Gar nicht ins Bühnenbild passte da Markus Dieth (Die Mitte) im üblichen Regierungsrats-Tenü. Bevor er zu Wort kommen konnte, musste er deshalb erst einmal seine Jacke mit der schwarzen Lederweste tauschen, die einer der Punks auf der Bühne trug. Daraufhin fragte ihn Mumford nach seiner Punk-Vergangenheit, weil er die Weste so «bereitwillig» angezogen habe. Dies verneinte er aber sogleich: «Mit dieser Frisur geht das nicht», erklärte er und sorgte damit im Publikum für Gelächter.

Er würde sich mit Herzblut für eine gesunde und gesellschaftliche Entwicklung ein, und immer wieder auch wichtige Impulse für den Kulturkanton Aargau setzen, hatte ihn Mumford einleitend vorgestellt. Dieser versuchte ganz dem Motto entsprechend, mit der trockenen Materie der politischen Ansprache zu brechen und etwas Unerwartetes zu machen: «Der Wunsch, Regeln zu biegen oder gleich zu brechen, etwas selbst in die Hände zu nehmen, einfach Reissaus nehmen und Normen hinterfragen, ist dieser Drang ein Motto für das Fantoche 2023?», fragte er rhetorisch. Er bejahte diese Frage gleich selbst: «Das Jahresthema ‹Punk is not dead› passt wunderbar zu einem Animationsfilmfestival!»

Animationsfilme würden das Abtauchen in fantastische und abstrakte Welten «ermöglichen, in denen das Unmögliche möglich wird». Animation sei stark in der Symbolik und bei Dingen, die sonst zwischen den Zeilen passieren würden, «vor allem oft in der Politik». Ob er denn selbst Regeln brechen möchte und der Band eine Bierdose anschmeissen möchte, fragte Mumford kurz darauf. Dieth liess sich nicht zweimal bitten.

Filmchef war einst ein «gepflegterer Punk»

Kein Punk, sondern ein «New Waver», also ein «gepflegterer Punk», war Ivo Kummer, seines Zeichens Filmchef des Bundesamtes für Kultur. Denn als solcher hatte man «keine Ratten und keine Läuse», sagte er. Wenn er jedoch hier so in die Runde schaue, dann sehe das hier heute wirklich sehr gepflegt aus, erklärte er in ironischer Anspielung auf das «etwas» gestellt wirkende Punk-Setting auf der Bühne.

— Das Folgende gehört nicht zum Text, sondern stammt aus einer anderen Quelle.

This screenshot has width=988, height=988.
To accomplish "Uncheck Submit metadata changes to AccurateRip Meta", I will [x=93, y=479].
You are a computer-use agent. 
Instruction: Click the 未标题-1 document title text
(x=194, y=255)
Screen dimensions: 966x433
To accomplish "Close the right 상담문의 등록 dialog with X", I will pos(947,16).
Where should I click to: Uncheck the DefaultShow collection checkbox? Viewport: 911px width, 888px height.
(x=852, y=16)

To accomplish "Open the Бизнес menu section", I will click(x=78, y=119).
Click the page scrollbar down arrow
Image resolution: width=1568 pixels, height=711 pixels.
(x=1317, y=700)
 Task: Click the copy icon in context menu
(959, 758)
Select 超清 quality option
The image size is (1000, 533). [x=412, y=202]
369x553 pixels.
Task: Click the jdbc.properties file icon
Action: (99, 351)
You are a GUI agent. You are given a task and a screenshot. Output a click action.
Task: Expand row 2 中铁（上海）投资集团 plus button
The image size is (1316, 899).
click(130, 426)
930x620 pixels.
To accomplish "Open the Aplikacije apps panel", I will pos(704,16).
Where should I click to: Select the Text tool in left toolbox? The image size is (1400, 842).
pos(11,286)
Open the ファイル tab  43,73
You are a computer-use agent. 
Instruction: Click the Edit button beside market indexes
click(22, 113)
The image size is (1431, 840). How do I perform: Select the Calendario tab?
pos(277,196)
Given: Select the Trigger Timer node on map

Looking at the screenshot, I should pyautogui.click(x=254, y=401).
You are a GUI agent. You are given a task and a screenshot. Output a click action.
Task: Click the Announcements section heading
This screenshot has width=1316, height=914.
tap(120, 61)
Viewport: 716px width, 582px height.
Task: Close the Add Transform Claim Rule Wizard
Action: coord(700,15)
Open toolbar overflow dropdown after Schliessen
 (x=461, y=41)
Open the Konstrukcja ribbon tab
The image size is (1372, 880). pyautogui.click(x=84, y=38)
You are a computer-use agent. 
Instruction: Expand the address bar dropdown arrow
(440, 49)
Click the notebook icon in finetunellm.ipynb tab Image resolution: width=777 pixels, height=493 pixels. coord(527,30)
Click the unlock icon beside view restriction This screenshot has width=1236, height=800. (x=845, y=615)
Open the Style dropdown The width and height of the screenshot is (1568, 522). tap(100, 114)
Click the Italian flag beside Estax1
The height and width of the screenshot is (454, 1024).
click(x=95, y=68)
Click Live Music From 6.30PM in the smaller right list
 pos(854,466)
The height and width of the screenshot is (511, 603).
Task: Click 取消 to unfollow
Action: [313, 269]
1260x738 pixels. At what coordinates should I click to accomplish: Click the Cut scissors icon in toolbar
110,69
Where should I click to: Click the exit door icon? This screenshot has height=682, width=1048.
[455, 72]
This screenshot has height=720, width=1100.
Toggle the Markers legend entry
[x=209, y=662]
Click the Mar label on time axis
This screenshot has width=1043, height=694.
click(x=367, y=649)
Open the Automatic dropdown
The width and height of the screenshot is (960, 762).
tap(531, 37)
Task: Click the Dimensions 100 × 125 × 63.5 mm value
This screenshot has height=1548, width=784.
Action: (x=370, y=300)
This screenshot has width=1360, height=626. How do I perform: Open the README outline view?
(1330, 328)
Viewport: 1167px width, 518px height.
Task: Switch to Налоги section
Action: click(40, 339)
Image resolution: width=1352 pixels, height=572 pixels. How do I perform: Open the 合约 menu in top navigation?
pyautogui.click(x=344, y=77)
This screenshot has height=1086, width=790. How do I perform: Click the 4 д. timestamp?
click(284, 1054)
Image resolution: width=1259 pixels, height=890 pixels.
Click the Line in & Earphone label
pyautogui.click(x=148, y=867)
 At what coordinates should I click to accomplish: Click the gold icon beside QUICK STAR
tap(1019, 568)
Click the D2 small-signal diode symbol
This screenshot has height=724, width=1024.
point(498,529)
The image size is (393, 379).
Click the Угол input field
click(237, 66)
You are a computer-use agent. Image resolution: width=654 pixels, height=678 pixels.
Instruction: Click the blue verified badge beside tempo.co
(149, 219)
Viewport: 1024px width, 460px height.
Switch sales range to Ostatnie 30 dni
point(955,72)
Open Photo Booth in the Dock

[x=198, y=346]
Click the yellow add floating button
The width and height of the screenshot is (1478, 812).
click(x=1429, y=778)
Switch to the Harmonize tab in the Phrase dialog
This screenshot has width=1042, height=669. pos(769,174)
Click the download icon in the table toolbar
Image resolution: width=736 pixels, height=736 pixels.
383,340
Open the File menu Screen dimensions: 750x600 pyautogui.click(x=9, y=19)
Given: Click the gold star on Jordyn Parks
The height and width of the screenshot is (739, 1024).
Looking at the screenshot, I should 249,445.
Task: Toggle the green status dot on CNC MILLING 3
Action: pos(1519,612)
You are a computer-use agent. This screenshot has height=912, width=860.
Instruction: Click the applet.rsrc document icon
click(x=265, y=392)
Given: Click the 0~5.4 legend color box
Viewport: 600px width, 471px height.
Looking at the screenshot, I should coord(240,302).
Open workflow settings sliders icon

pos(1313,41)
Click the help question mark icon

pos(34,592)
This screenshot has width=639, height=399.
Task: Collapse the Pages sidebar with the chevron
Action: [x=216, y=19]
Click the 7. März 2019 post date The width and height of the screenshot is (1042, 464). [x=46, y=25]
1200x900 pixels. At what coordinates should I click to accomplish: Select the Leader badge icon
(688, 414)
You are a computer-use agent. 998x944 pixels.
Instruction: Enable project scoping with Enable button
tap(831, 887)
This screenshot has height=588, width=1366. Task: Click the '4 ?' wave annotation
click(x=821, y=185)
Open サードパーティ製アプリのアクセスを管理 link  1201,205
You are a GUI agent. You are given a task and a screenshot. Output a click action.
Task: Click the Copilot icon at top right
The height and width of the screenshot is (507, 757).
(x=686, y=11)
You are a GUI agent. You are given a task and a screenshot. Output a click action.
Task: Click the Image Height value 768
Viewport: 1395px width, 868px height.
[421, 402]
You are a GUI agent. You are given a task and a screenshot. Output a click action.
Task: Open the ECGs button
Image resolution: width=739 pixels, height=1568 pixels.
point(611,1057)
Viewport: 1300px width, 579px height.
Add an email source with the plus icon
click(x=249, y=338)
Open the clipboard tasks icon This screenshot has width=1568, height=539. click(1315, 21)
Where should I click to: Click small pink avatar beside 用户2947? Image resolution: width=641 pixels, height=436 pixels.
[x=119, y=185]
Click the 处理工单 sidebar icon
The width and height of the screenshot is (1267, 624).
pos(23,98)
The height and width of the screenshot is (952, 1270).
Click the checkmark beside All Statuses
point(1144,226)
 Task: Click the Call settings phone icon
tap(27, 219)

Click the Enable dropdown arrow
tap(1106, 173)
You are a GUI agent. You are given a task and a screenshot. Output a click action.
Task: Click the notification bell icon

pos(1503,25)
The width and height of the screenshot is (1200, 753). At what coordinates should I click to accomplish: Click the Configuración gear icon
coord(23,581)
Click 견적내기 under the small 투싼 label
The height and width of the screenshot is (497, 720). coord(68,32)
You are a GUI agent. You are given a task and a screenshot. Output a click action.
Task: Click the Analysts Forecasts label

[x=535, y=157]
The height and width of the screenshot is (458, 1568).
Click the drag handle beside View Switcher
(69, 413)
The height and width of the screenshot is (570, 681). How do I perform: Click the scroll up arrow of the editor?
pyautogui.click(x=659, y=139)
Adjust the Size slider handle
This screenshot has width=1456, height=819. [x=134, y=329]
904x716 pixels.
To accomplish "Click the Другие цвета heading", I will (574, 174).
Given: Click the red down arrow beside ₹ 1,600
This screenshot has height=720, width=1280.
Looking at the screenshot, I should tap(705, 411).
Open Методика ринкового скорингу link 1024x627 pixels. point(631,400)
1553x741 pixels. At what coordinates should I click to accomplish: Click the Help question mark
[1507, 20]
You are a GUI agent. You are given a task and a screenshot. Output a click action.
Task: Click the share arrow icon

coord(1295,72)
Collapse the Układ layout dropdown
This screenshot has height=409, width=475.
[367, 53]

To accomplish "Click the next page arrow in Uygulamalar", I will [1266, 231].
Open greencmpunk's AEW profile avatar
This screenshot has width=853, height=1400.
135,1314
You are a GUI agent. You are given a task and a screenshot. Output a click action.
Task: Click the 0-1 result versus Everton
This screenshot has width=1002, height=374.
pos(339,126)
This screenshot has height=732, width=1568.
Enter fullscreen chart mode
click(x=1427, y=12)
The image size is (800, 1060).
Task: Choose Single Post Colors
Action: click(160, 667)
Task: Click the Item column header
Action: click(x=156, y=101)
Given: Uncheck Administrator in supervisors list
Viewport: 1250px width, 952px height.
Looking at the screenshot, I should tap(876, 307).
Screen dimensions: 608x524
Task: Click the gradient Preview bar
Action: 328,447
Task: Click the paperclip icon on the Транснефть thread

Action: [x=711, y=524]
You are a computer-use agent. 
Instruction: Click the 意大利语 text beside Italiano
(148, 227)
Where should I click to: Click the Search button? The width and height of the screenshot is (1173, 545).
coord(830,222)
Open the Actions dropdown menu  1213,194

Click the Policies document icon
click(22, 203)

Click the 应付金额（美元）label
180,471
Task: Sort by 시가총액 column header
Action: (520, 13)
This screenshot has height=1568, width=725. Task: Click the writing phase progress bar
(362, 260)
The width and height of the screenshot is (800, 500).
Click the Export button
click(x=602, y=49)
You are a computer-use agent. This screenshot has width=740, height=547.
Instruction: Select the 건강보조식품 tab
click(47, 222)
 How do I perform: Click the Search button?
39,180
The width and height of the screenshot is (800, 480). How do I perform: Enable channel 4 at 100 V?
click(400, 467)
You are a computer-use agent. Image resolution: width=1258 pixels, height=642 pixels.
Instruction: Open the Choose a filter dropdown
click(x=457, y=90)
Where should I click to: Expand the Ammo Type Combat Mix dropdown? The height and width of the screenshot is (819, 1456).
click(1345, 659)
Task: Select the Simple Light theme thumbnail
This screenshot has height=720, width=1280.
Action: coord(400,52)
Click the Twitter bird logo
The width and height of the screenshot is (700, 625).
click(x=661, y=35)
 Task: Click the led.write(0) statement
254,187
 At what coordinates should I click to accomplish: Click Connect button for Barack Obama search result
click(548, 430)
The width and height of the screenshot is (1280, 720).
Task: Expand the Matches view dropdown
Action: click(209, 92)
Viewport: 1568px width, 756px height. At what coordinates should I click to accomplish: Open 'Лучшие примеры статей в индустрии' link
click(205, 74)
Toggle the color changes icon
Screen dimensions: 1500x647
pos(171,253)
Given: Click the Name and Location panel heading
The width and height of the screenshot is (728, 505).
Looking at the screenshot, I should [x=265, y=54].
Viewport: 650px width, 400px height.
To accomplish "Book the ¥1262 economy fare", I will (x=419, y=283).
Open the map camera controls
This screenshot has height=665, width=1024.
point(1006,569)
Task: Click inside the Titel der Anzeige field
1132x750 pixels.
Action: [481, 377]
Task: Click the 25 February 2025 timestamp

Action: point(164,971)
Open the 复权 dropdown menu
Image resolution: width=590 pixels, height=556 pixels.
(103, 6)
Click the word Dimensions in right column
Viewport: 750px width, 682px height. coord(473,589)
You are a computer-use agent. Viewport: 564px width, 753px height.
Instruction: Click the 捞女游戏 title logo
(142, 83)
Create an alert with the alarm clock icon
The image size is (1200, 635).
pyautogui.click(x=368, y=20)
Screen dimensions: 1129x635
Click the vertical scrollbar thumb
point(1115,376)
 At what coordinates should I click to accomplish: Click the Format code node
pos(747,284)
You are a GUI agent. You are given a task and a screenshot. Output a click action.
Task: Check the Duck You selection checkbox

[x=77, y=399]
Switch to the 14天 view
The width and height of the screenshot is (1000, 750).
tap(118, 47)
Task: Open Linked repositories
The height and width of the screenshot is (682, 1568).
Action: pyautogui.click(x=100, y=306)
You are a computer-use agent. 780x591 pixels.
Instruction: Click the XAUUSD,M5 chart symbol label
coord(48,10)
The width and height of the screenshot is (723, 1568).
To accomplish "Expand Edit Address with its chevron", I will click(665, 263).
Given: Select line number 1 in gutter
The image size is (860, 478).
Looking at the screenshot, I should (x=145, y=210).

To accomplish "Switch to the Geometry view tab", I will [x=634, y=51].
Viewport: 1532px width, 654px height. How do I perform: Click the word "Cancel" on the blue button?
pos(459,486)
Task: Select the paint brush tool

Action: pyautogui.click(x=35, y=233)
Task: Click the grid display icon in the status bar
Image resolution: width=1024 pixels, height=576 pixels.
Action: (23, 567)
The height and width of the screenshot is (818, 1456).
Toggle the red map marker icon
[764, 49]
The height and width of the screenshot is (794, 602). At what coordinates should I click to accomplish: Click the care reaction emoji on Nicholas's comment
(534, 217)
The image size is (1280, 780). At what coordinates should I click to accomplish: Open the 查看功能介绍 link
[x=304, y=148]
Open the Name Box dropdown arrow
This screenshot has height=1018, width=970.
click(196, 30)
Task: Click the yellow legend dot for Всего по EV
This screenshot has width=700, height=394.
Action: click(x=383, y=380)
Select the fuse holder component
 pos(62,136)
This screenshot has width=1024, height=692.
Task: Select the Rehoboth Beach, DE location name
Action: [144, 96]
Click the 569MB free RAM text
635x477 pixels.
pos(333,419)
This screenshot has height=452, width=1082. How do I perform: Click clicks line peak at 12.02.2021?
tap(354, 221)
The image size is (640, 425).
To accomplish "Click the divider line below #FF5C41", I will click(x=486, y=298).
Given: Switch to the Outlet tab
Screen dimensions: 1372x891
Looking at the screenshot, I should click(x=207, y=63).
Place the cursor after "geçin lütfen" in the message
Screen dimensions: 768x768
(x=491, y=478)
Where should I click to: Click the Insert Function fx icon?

Filmchef Ivo Kummer im Gespräch mit Jane Mumford.
Bild: Andrea Zahler/CH Media

Dann wurde er ernster und rief Filmschaffende dazu auf, mutiger zu sein: «Es stimmt mich traurig, dass viele sehr konservativ aufgestellt sind.» Er wünschte, dass sie über das hinausgehen, was man «vermeintlich» leichter finanziert erhalten würde: Innovation und das Ausloten von neuen filmischen Möglichkeiten, dafür sei die Filmförderung auch gedacht.

Für Kummer ist es das letzte Fantoche als Filmchef, bevor er im Dezember in Pension geht. Was er hier denn künftig am meisten vermissen werde, fragte ihn Mumford. Die Antwort kam rasch: «Ganz klar die herausragenden und ausserordentlichen Eröffnungsabende.»